→ **STATED EXERCISE**
Copy the passage from the 2008 vice-presidential selection text between "In other words, it" and "one to caution.", inclusive.

→ **READING TEXT**
*****

And what about other contenders? We have had some hard information pointing towards Hillary Clinton not being the VP pick (even though that is far from certain, and Ralph Nader is betting it will be), what about Nunn and Sebelius? Why have they dropped out of the top-tier? It might very well be because there is no buzz around them, but there is no hard information pointing towards Sebelius not being on Obama’s short list. She is still not responding to questions, Obama still speaks highly of her and we are pretty sure she was being vetted. Same with Reed, Richardson, and Dodd.

In other words, it is still anyone’s game - though there is no question that the conventional wisdom appears to have settled on Joe Biden just as it settled on Tim Kaine three weeks ago and Evan Bayh before Obama went on his Hawaii break. Howard Fineman is reporting that Biden is the favorite, and Intrade and Hillary’s alums apparently agree. That might very well be because Biden looks like the most obvious choice on paper - especially since Webb and Strickland took themselves out of the running. And it is true that Obama is more unlikely to pick a completely unexpected pick - say a Schweitzer or a Hagel - with only days to go until the convention and a time he has a consistent but very narrow lead. That’s a position that leads one to caution.

The pro-choice trial balloon: The discussion in the GOP veepstakes has almost entirely centered on the possibility of a pro-choice VP pick over the past few days. McCain himself said he was open to the idea last week, and the resulting outcry led people to conclude that the trial balloon had been popped for good. But last night, the speculation started over as the National Review reported that Republican officials were being contacted and asked about such a possibility. The result has been a firestorm of rumors: NR launched its anti-Ridge lobbying, and the Page is now saying that Ridge is out. That would still leave us with Joe Lieberman - a pick that is generating a lot of buzz but that is so bizarre that it is difficult for me to assess what effect that might have on the race.

So bluff or serious vetting? Trial balloon or true short list? There is simply no way of knowing, as every argument has its inverse. It makes perfect sense for McCain to float the possibility of a pro-choice pick like Lieberman and Ridge even if he ends up selecting someone else. It makes him look moderate and willing to consider figures whom the electorate thinks of as centrist. It also could make conservatives relieved with whatever pro-lifer they get, even if it’s someone like Romney or Crist whom they have had disagreements with (this is very much the same situation as the Democratic veepstakes, where Biden or Kaine, both moderates, could be viewed as a relief by progressives compared to Nunn, Hagel or Bayh).

*****

→ **RECORDS SHOWN**
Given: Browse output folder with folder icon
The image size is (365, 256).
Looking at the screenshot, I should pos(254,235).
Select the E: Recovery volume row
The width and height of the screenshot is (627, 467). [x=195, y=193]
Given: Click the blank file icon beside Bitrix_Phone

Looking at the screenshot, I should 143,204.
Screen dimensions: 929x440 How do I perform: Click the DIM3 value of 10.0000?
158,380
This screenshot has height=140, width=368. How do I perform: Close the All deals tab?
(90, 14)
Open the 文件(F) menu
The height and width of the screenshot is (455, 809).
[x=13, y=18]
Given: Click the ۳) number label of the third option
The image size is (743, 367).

*****

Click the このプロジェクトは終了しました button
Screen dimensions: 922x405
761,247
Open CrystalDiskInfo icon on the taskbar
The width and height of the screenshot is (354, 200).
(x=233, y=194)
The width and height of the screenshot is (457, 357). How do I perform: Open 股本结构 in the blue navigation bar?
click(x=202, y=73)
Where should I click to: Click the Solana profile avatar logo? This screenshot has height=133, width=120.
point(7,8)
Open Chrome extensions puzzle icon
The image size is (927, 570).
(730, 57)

*****

→ **REPLY TO THE EXERCISE**
In other words, it is still anyone’s game - though there is no question that the conventional wisdom appears to have settled on Joe Biden just as it settled on Tim Kaine three weeks ago and Evan Bayh before Obama went on his Hawaii break. Howard Fineman is reporting that Biden is the favorite, and Intrade and Hillary’s alums apparently agree. That might very well be because Biden looks like the most obvious choice on paper - especially since Webb and Strickland took themselves out of the running. And it is true that Obama is more unlikely to pick a completely unexpected pick - say a Schweitzer or a Hagel - with only days to go until the convention and a time he has a consistent but very narrow lead. That’s a position that leads one to caution.